What you are asked to do »
Skip the pictures. Transcribe exactly the lines from the line containing "Given: Click the Body classes input field" to the end of the listing.

Extracted entries »
***

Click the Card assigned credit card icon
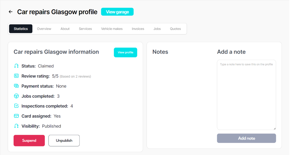The width and height of the screenshot is (290, 155). [16, 116]
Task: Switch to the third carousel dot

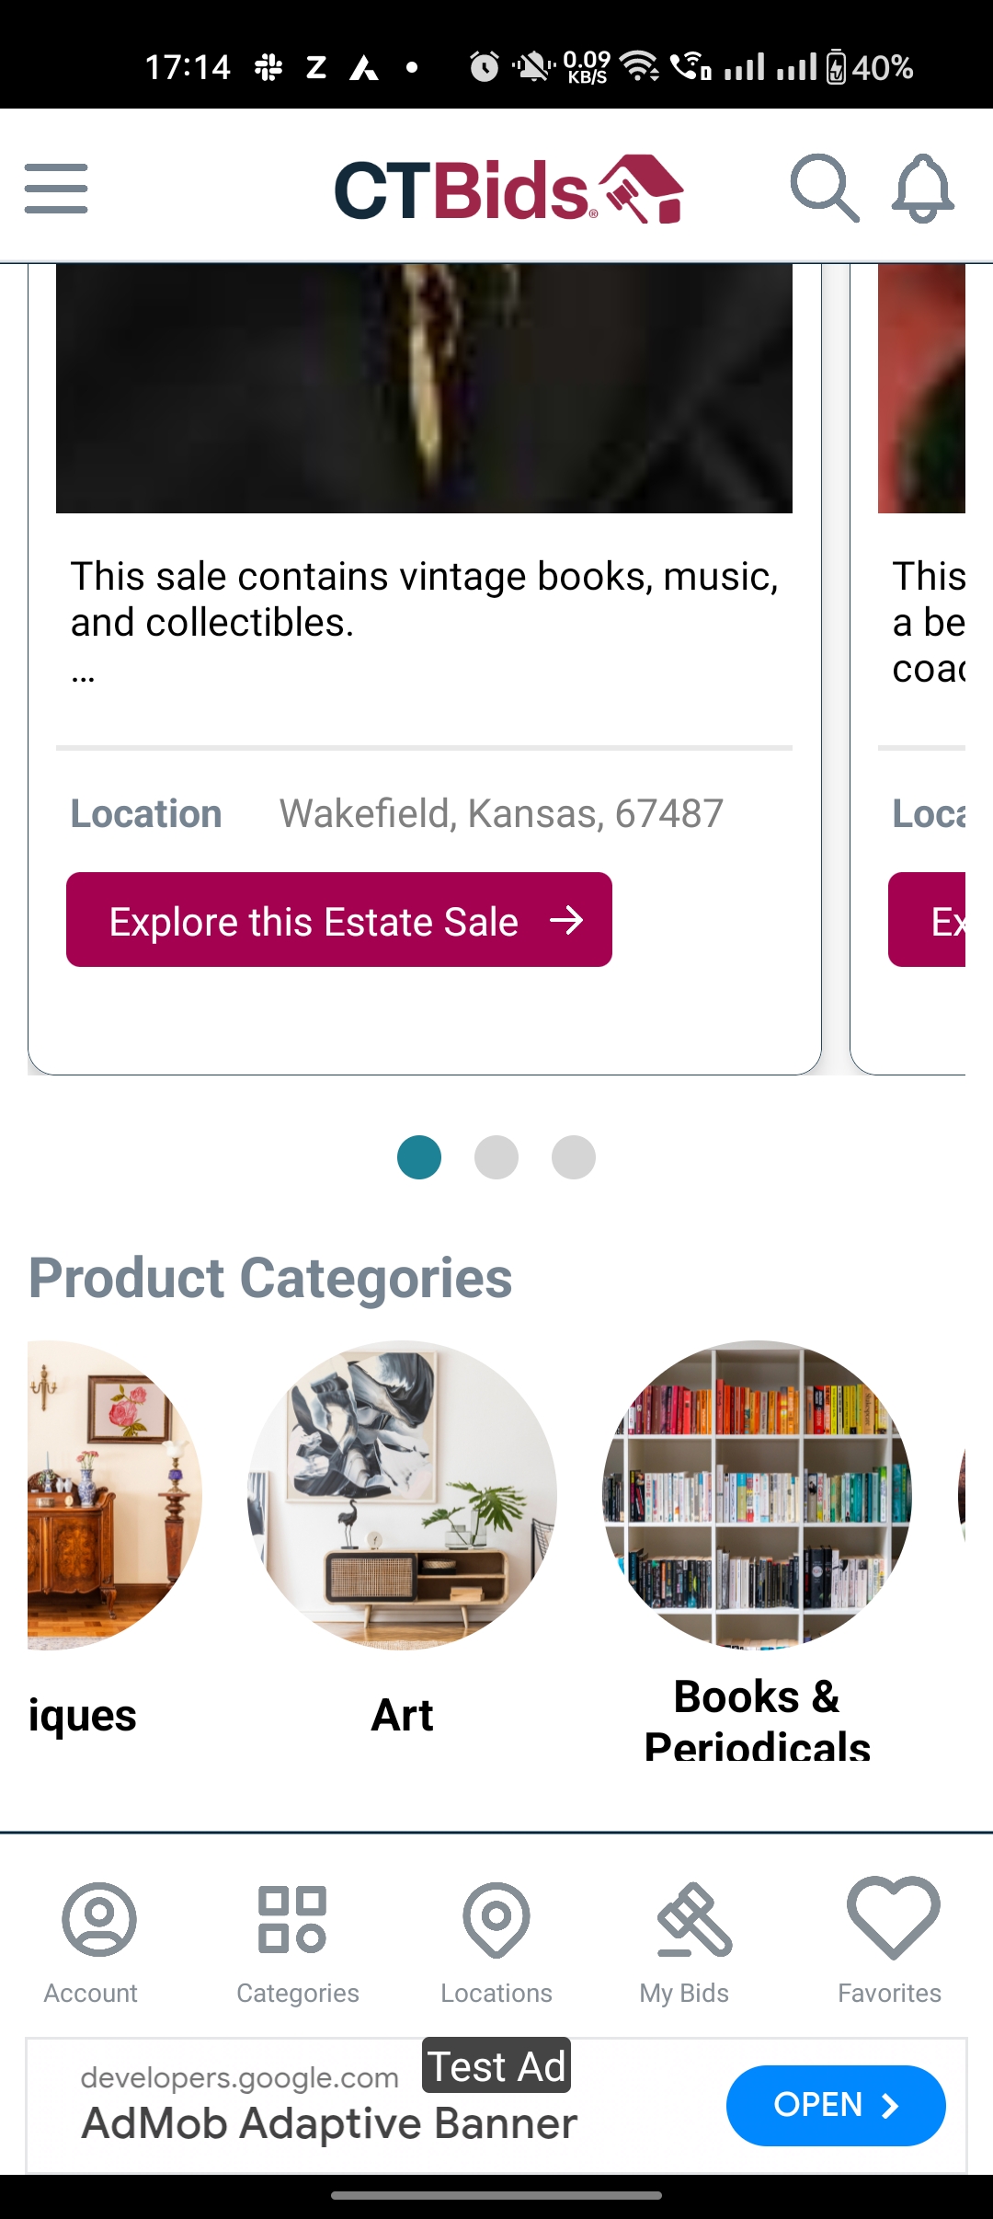Action: click(574, 1157)
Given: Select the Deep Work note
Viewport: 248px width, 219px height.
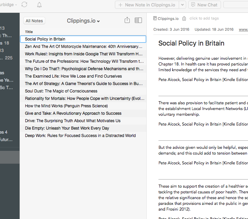Looking at the screenshot, I should [80, 136].
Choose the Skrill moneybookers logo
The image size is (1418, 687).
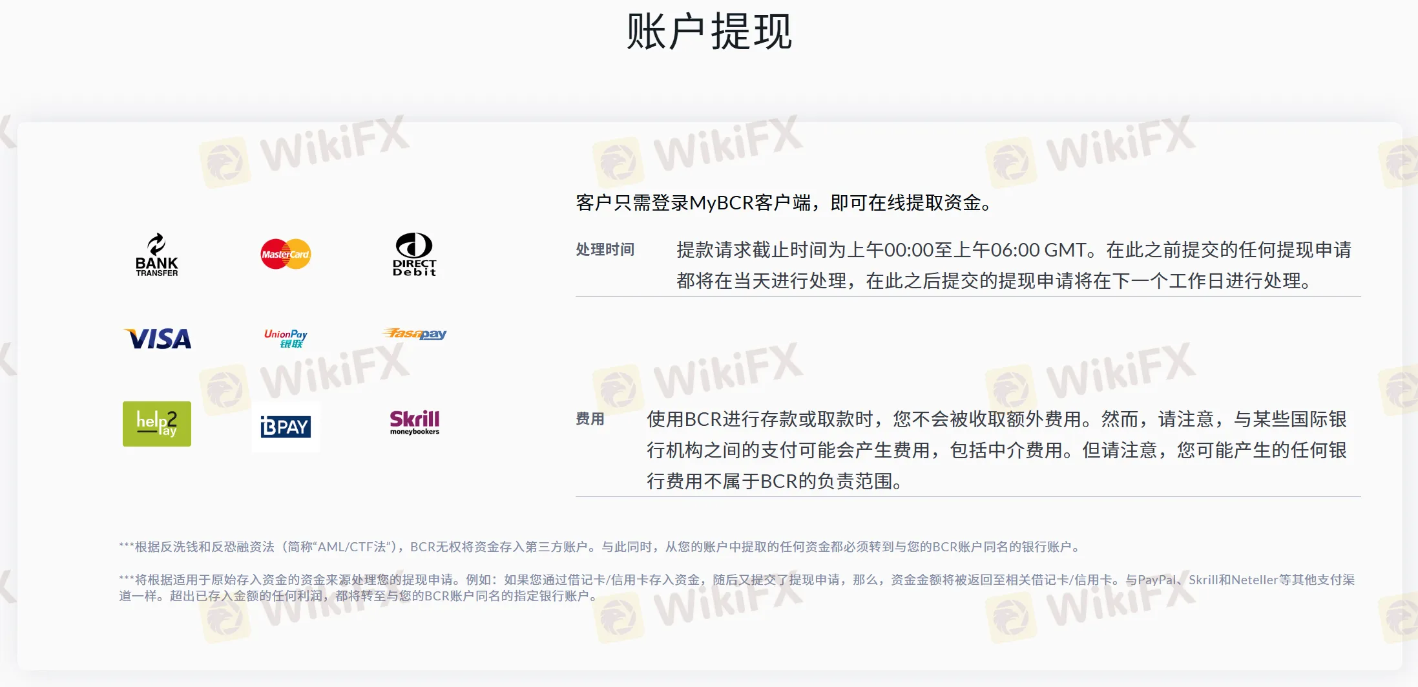414,423
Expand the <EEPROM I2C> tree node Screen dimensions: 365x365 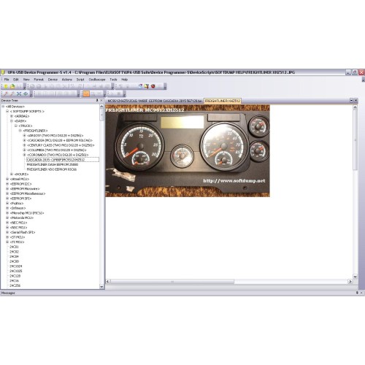click(7, 184)
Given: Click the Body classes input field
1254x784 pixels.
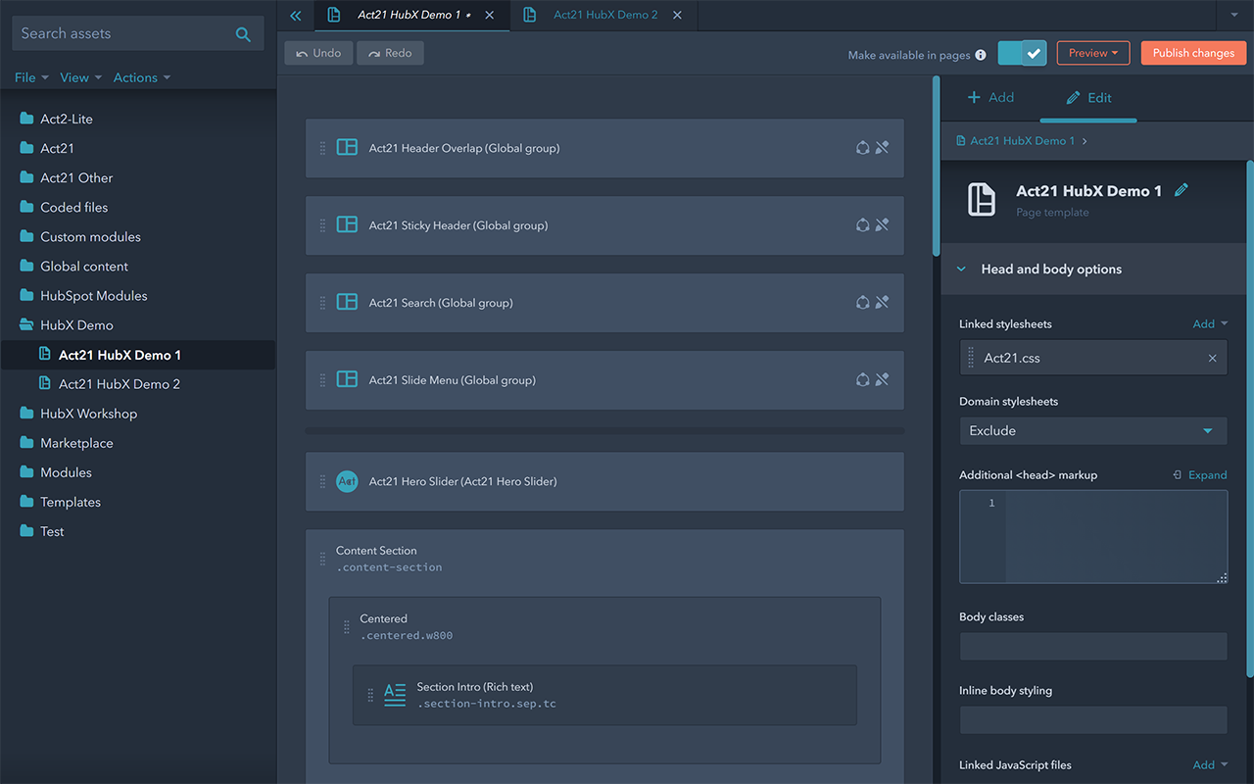Looking at the screenshot, I should (1092, 646).
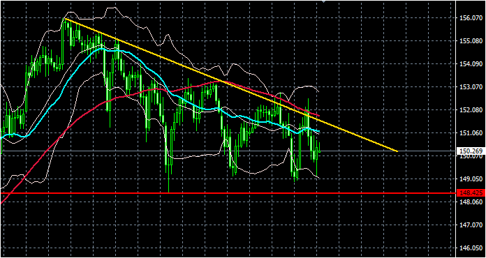Click the red 148.425 price level label
Viewport: 486px width, 258px height.
[470, 193]
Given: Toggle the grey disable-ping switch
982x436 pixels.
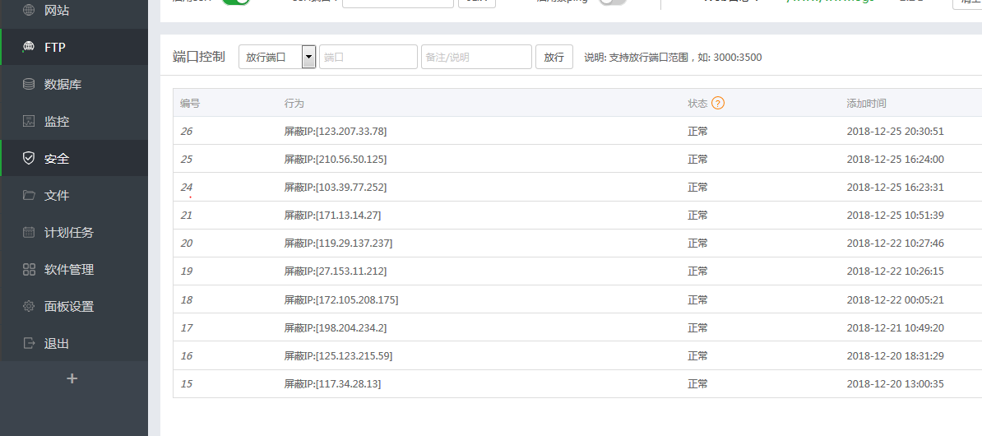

***

Exercise answer »
Given: Click the Body classes input field
1254x784 pixels.
Looking at the screenshot, I should (1092, 646).
Click the red 148.425 price level label
Viewport: 486px width, 258px height.
[470, 193]
Given: Toggle the grey disable-ping switch
982x436 pixels.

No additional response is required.